Pendant la soirée du 6, on avait appris l'arrivée de Garibaldi à Salerne.
Le roi, en partant, avait recommandé à ses ministres de maintenir la tranquillité publique. Les ministres, jaloux de remplir le devoir qui leur était imposé, se réunirent vers neuf heures du soir chez Spinelli, leur président, et résolurent d'envoyer au général Garibaldi le maire de Naples, prince d'Alessandria, et le général de Sazepono, afin de traiter avec lui de son entrée dans la capitale.

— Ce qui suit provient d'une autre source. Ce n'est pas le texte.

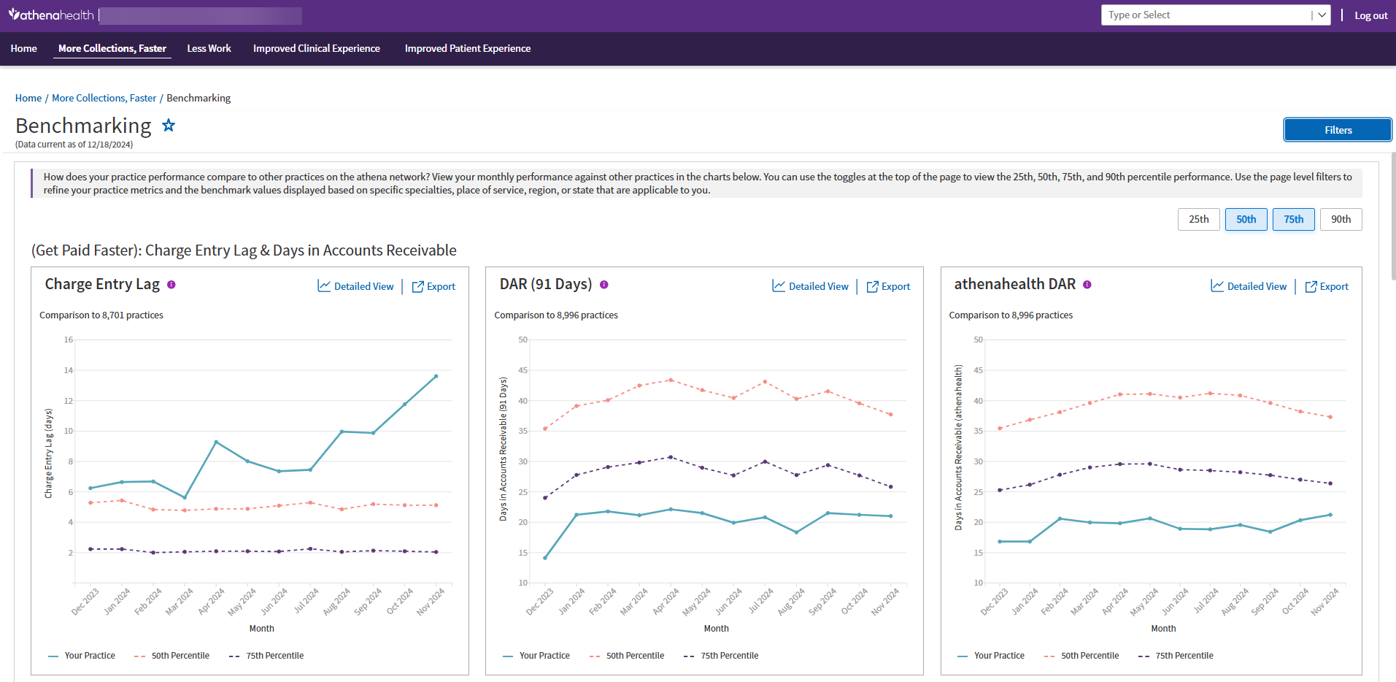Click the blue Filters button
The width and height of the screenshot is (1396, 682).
[1337, 130]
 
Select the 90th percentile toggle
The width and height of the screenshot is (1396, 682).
[1341, 219]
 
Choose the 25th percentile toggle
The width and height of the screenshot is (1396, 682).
[1198, 219]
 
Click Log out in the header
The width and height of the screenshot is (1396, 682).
[1370, 15]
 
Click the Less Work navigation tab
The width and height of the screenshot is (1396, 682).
[209, 48]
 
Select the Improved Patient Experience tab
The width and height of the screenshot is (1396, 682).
[467, 48]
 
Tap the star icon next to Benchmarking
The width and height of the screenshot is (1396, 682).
[169, 126]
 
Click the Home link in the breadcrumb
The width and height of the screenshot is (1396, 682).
[28, 98]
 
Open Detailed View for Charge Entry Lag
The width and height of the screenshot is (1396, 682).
[356, 286]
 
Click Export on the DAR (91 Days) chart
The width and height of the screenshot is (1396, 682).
[888, 286]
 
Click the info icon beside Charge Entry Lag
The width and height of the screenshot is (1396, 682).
[171, 285]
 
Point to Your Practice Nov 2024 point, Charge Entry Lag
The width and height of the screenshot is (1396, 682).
[436, 376]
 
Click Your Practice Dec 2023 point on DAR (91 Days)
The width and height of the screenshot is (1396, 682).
[545, 558]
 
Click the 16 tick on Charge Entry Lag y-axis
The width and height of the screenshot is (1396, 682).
[69, 340]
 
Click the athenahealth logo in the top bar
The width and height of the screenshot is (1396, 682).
[51, 15]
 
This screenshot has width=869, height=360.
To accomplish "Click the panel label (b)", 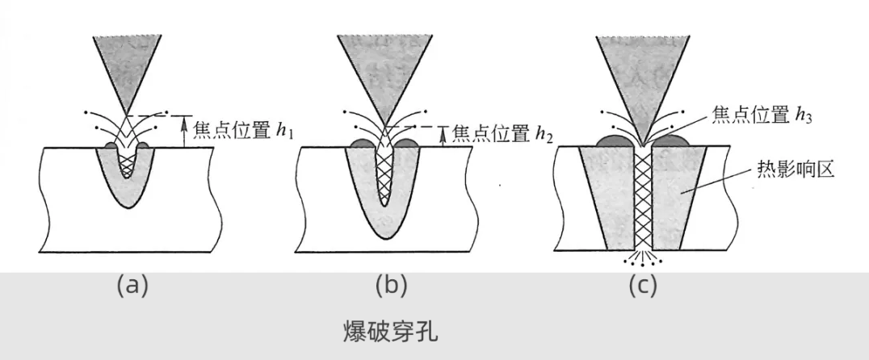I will point(392,284).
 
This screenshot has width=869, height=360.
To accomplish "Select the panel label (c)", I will point(643,284).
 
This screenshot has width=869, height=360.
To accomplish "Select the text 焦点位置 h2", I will point(503,133).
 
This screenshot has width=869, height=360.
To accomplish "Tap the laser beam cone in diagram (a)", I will point(125,65).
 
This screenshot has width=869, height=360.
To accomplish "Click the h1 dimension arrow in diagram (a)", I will point(184,132).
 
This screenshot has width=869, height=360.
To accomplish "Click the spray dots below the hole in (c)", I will point(644,261).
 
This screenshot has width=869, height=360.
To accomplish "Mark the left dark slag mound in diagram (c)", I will point(615,141).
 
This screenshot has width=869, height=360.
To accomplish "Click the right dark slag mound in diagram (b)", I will point(405,144).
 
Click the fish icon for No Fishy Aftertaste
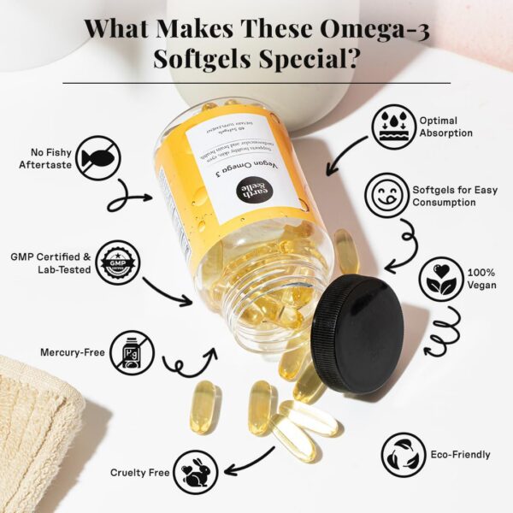(x=98, y=159)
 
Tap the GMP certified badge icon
(x=118, y=261)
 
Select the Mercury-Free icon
(x=132, y=351)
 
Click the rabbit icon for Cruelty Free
(x=196, y=472)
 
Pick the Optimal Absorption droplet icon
(x=393, y=127)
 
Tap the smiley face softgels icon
(x=386, y=195)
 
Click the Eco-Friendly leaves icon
(x=403, y=454)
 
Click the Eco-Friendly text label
(x=461, y=455)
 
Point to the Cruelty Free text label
(x=139, y=472)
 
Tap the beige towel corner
(x=38, y=428)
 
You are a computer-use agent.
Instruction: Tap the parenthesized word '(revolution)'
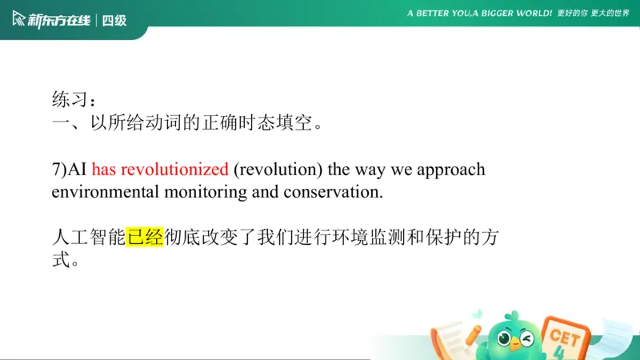tap(277, 170)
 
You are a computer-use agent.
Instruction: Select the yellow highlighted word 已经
tap(145, 238)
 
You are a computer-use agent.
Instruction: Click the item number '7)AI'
tap(70, 170)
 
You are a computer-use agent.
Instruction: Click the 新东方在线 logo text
tap(60, 20)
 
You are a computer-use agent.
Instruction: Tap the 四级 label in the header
tap(114, 20)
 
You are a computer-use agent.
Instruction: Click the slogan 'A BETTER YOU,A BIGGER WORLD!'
tap(479, 14)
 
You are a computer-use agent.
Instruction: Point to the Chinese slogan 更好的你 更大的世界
tap(593, 14)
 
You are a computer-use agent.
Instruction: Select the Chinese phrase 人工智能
tap(89, 238)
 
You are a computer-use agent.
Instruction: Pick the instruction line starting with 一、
tap(188, 124)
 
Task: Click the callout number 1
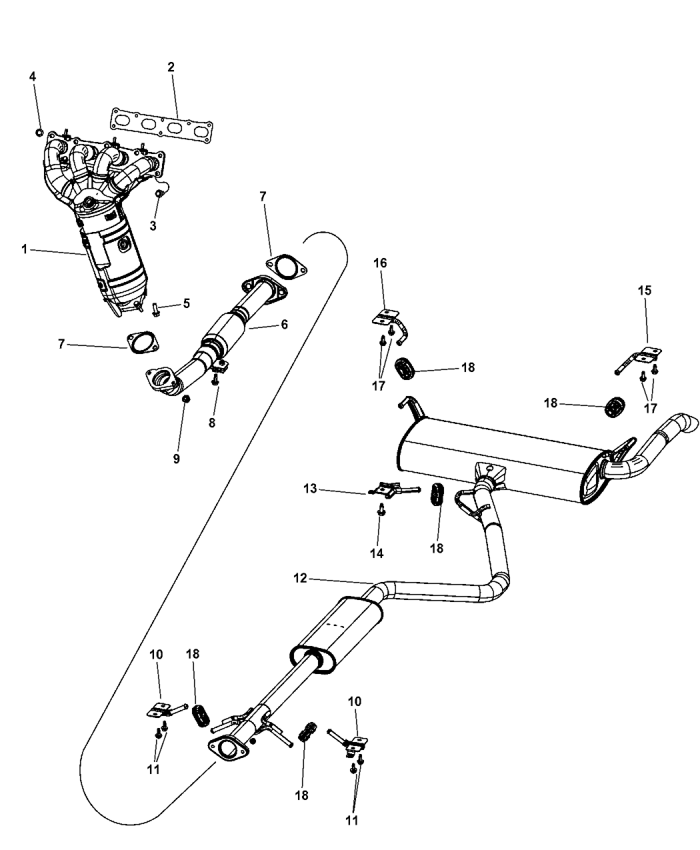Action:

On décida, en outre, de les faire précéder de l'avocat Emilio Civitta, dont le frère se trouvait dans l'armée de Garibaldi, et qui était ami intime de Romano. Cozzolongo, qui venait d'être promu au grade de commissaire de police, fut adjoint à Emilio Civitta.
Il fut convenu que le lendemain, de bonne heure, on se réunirait dans la salle ordinaire des séances, et que, là, on prendrait les dernières décisions.

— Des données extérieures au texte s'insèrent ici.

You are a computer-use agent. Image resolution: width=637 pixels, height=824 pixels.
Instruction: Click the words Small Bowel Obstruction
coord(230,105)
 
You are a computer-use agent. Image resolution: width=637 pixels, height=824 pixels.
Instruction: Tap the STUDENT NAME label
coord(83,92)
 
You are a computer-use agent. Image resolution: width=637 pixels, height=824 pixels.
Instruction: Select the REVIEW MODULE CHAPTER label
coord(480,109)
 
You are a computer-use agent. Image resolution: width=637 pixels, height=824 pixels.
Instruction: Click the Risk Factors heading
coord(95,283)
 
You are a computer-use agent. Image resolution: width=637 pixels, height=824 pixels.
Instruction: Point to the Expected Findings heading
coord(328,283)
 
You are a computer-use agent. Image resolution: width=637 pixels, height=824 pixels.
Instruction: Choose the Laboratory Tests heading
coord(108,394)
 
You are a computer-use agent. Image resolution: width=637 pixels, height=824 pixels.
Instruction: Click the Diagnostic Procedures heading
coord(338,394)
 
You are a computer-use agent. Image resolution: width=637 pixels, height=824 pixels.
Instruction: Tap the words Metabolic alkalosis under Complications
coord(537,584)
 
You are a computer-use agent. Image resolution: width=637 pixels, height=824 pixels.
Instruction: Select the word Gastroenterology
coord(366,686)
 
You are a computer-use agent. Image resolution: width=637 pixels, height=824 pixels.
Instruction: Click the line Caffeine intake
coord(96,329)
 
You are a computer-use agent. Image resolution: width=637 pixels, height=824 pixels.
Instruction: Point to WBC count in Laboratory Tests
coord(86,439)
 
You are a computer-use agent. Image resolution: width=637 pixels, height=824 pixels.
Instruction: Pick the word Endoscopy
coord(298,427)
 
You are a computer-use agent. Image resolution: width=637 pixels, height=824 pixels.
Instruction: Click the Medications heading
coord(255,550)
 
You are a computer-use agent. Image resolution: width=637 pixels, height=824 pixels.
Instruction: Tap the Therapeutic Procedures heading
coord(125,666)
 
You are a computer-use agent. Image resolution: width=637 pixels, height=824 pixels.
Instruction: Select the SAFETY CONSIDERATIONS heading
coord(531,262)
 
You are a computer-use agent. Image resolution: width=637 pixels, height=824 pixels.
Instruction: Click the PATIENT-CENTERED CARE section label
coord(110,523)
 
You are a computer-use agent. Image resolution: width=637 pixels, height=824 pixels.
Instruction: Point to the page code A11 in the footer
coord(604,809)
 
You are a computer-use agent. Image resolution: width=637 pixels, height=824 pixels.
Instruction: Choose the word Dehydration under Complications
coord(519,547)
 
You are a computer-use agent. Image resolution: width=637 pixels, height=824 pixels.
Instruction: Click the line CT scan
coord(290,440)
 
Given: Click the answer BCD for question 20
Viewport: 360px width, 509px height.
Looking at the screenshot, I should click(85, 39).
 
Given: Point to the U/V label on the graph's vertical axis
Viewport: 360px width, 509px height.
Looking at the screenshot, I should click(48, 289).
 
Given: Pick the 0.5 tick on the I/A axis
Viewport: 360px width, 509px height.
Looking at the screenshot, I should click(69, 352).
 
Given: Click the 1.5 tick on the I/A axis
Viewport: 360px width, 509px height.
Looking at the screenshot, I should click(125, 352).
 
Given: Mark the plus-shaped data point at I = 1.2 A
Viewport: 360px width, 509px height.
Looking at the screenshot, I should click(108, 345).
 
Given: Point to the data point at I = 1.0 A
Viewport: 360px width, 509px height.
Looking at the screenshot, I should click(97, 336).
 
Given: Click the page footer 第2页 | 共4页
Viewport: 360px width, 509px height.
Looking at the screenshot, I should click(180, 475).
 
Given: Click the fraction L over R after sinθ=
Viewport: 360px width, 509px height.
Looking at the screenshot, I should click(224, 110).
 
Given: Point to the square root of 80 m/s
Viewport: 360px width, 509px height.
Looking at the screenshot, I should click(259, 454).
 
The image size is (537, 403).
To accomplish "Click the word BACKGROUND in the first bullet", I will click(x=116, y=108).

Le lendemain, à six heures, se trouvèrent au rendez-vous Romano, Lancilli, et les directeurs de Cesare, Carafa, Giacchi et Miraglio.

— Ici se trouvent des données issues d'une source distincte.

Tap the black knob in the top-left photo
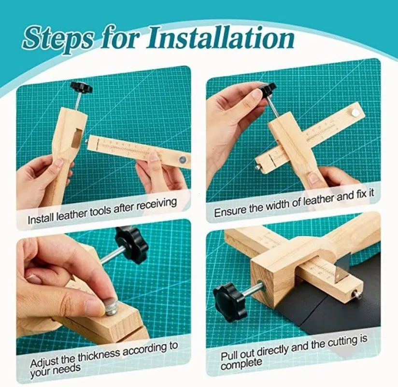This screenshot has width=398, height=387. pyautogui.click(x=81, y=88)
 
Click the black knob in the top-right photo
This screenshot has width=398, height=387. pyautogui.click(x=267, y=89)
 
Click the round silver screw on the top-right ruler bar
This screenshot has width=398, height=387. pyautogui.click(x=355, y=112)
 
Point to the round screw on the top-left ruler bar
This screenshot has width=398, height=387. pyautogui.click(x=182, y=159)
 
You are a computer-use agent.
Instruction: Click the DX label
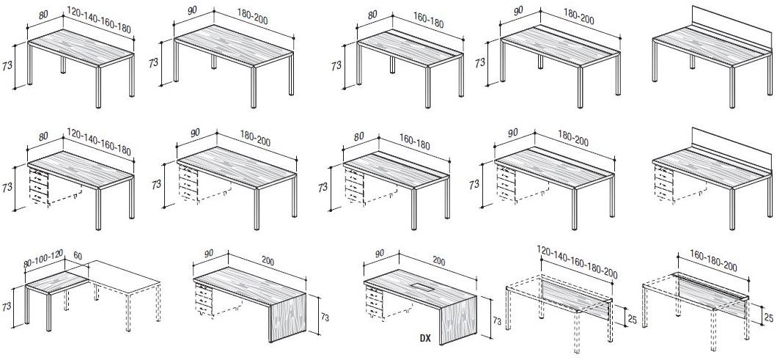tap(424, 339)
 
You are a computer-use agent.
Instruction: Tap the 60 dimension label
tap(78, 256)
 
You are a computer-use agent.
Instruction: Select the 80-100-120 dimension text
tap(43, 259)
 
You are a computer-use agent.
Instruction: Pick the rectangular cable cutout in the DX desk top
tap(419, 287)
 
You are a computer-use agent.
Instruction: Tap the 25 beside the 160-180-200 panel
tap(769, 316)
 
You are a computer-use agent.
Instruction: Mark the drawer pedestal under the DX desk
tap(374, 301)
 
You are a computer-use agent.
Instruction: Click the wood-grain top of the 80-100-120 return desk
tap(57, 281)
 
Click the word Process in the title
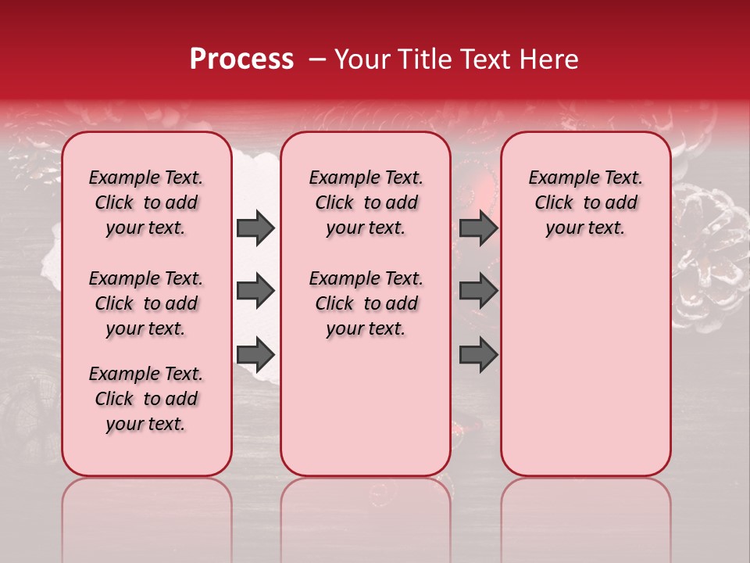(241, 59)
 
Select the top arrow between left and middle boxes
(255, 228)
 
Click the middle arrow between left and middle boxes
(255, 292)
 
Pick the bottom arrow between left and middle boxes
(255, 354)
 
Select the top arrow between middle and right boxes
(478, 228)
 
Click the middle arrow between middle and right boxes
(478, 292)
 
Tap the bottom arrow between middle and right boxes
(478, 354)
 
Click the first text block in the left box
(146, 203)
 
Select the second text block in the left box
(146, 303)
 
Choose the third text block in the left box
(146, 399)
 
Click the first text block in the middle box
(366, 203)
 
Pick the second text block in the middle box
(366, 303)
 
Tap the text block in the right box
(585, 203)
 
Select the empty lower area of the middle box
(366, 407)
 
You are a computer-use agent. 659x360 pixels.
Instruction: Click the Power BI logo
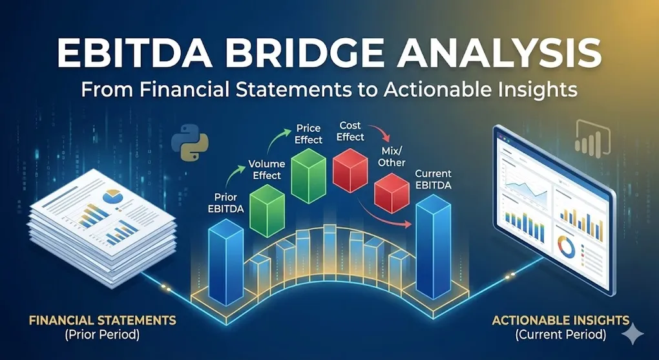[x=584, y=136]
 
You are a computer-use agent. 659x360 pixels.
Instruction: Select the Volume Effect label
[x=265, y=169]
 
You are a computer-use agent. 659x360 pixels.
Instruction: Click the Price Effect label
[x=309, y=134]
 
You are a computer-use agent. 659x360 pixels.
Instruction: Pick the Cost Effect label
[x=351, y=131]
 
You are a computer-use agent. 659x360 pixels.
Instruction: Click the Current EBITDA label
[x=433, y=180]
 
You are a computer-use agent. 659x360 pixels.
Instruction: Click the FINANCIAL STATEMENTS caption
[x=103, y=320]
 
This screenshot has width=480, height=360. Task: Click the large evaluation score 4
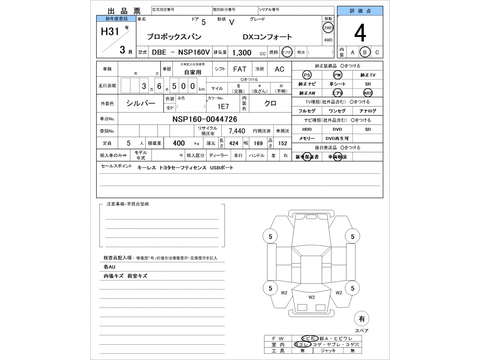coord(360,34)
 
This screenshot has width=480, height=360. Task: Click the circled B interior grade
coord(364,52)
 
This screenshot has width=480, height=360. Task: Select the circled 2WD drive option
coord(328,28)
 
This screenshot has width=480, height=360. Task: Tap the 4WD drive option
coord(328,40)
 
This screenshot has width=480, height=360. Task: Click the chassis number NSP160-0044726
coord(204,119)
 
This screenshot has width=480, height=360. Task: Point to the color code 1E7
coord(223,106)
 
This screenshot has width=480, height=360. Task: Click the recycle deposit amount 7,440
coord(237,131)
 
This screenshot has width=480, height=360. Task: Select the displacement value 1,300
coord(242,52)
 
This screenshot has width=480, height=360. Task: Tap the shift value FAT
coord(240,69)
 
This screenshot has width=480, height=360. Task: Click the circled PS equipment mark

Le commandeur Spinelli, de Martino et Pianelli furent attendus vainement.
Les ministres réunis décidèrent de faire une adresse à Garibaldi. Romano présenta une adresse écrite de sa main.
Elle fut approuvée de tous, mais signée seulement de Romano, de Cesare et de Giacchi. Voici cette adresse :

« Général,
« Vous voyez devant vous un ministère qui reçut le pouvoir du roi François II. Nous l'acceptâmes comme un sacrifice dû à la patrie ; nous l'acceptâmes dans des moments difficiles, quand la pensée de l'unité de l'Italie, sous le sceptre de Victor-Emmanuel, pensée qui déjà, depuis longtemps, animait les Napolitains, soutenue par votre épée et proclamée en Sicile, était devenue une irrésistible puissance ; quand toute confiance entre le gouvernement et les gouvernés était rompue ; quand les anciens griefs et les haines comprimées s'étaient fait jour, grâce aux récentes libertés constitutionnelles ; quand le pays était vivement agité par la crainte d'une réaction violente ; nous acceptâmes le pouvoir dans ces conditions, afin de maintenir la tranquillité publique et de sauver l'Etat de l'anarchie et de la guerre civile. Ce fut le but de tous nos efforts. Le pays nous a compris, et il a su nous apprécier. La confiance de nos concitoyens ne nous a jamais fait faute, et nous devons à leur zèle efficace la tranquillité qui a sauvé la ville au milieu de tant de partis.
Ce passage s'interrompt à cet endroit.